Principal photography began in May 2021 in the Dominican Republic, including Samaná, Santo Domingo, Casa de Campo, (Altos de Chavon) Monte Plata Province and Pinewood Dominican Republic Studios. It wrapped on August 16, 2021.

==Release==
The Lost City premiered at the 2022 South by Southwest Film Festival on March 12. In October 2021, it was announced that The Lost City of D had been retitled The Lost City and that it would be theatrically released on March 25, 2022, after previously having been set for April 15, 2022. On March 1, 2022, the film's theatrical release in Russia was canceled in light of the country's invasion of Ukraine. The film became available to stream on Paramount+ on May 10, 2022. It was also released on EPIX on the same day as part of Paramount's pay-one window deal with the company. According to data from Samba TV, 1.5 million US households watched The Lost City in its first six days of streaming. It was released on Blu-ray, DVD, and Ultra HD Blu-ray on July 26 by Paramount Pictures Home Entertainment.

==Reception==
===Box office===
The Lost City grossed $105.3 million in the United States and Canada, and $87.6 million in other territories, for a worldwide total of $192.9 million.
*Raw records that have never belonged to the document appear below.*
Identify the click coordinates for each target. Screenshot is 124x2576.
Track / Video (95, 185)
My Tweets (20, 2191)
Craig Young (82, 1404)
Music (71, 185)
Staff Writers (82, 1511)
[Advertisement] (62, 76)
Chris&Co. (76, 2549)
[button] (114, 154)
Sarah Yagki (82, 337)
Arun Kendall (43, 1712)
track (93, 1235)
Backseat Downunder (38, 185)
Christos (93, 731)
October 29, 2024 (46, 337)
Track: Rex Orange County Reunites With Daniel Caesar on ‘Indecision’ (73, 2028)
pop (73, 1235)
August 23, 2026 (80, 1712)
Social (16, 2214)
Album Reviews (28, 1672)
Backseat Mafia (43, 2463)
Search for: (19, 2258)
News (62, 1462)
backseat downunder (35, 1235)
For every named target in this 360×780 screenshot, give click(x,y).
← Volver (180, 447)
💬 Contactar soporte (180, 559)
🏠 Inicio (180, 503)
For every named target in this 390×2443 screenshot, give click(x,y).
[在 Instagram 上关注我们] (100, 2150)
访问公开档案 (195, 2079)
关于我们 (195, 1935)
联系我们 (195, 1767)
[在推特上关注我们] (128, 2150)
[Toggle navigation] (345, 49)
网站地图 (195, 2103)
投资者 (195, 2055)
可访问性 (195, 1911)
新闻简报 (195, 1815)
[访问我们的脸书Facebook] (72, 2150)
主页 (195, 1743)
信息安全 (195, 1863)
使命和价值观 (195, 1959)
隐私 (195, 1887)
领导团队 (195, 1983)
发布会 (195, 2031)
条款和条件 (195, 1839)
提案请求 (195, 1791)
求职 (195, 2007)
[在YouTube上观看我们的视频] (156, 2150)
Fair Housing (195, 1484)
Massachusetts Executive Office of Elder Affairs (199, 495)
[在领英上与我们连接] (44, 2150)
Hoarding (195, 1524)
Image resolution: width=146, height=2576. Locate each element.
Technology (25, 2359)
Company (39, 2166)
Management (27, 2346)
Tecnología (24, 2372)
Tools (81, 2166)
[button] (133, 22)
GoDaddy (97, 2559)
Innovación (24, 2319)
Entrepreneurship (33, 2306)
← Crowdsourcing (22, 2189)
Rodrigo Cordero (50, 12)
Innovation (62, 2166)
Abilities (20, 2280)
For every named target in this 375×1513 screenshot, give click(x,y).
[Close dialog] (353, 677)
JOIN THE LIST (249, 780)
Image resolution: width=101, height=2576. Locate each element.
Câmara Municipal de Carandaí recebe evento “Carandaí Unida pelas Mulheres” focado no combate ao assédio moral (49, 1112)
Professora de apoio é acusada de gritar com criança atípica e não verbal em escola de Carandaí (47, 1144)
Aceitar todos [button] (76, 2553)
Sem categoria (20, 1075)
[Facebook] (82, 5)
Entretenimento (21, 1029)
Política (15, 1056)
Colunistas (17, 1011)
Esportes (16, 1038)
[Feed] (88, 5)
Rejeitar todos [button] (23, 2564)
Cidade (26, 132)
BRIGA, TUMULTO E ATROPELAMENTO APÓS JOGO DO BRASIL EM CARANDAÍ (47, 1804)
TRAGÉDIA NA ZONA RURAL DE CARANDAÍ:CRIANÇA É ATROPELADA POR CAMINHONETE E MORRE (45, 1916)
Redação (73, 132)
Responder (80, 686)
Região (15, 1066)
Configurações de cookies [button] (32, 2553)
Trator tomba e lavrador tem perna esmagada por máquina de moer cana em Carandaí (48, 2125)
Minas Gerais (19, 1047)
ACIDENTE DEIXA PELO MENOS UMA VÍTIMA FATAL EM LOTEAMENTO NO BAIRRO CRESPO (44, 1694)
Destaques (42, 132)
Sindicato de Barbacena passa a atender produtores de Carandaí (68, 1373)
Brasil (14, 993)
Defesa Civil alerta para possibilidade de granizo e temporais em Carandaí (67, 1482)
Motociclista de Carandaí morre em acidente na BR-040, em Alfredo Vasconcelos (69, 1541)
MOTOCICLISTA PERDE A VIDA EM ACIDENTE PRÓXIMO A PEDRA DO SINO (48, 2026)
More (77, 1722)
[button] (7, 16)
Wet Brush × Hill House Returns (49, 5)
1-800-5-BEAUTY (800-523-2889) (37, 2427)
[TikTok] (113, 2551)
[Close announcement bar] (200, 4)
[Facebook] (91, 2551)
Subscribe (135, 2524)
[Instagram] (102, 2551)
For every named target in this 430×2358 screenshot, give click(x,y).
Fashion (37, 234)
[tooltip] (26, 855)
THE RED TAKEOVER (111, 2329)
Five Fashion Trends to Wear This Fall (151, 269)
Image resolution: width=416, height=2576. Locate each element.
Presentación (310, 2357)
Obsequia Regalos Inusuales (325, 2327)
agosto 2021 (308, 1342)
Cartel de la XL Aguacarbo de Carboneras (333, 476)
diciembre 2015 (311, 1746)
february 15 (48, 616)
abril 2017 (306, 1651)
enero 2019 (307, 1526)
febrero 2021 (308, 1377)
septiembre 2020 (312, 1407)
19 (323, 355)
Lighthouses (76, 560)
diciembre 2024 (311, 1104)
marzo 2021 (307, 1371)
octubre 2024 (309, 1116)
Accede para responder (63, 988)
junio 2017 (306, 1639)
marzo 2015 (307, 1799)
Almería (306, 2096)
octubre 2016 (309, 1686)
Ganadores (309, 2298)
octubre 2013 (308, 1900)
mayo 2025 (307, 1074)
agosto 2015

In the United States and Canada, the film was released alongside Infinite Storm and RRR and was projected to gross $20–34 million from 4,228 theaters in its opening weekend. The film grossed $11.5 million on its first day, including $2.5 million from Thursday preview screenings. It went on to debut to $30.5 million, displacing The Batman from atop the box office. Its debut was the second-largest for Paramount during the COVID-19 pandemic, behind A Quiet Place Part II. It also posted the highest opening weekend for an original film since the pandemic. In its second weekend, the film made $14.7 million for a fall of 52% and was placed second at the box office behind Morbius. It then made $9 million in its third weekend, finishing third. In the film's tenth weekend of release, it made $2.3 million, crossing the $100 million domestic mark in the process.

Outside the US and Canada, the film grossed $3.7 million from sixteen international markets in its opening weekend.

===Critical response===
On Rotten Tomatoes, the film has an approval rating of 78% based on 272 reviews, with an average rating of . The website's critical consensus reads, "The Lost City doesn't sparkle quite as brightly as some classic treasure-hunting capers, but its stars' screwball chemistry make this movie well worth romancing." On Metacritic, it has a weighted average score of 60 out of 100 based on 53 critics, indicating "mixed or average reviews". Audiences polled by CinemaScore gave the film an average grade of "B+" on an A+ to F scale, while those at PostTrak gave it an 81% positive score, with 61% saying they would definitely recommend it.

Manohla Dargis of The New York Times said "It's too bad that The Lost City isn't more ambitious, because a woman writing her dreams into reality is a potentially rich riff on the Pygmalion and Galatea myth ... While Raiders [of the Lost Ark] transcends its inspirations with wit and Steven Spielberg's filmmaking and Romancing [the Stone] tries hard to do the same, The Lost City remains a copy of a copy." Siddhant Adlakha of IGN giving film a 6 out of 10, calling it "a decent action-comedy that coasts on the presence of its stars".

Peter Debruge of Variety said, "The result can feel a little rickety in places, but the Nee brothers—who share screenplay credit with Oren Uziel and Dana Fox—have punched it up with off-color jokes, looped over moments when the characters' mouths are off-camera. In this and myriad other ways, The Lost City proves they do in fact make 'em like they used to." Writing for Rolling Stone, David Fear said "The movie itself is trying to excavate a long-lost genre: the big-budget action-adventure movie-star rom-com. It wants to be a modern Romancing the Stone so badly you can almost see the flop-sweat dripping down the screen."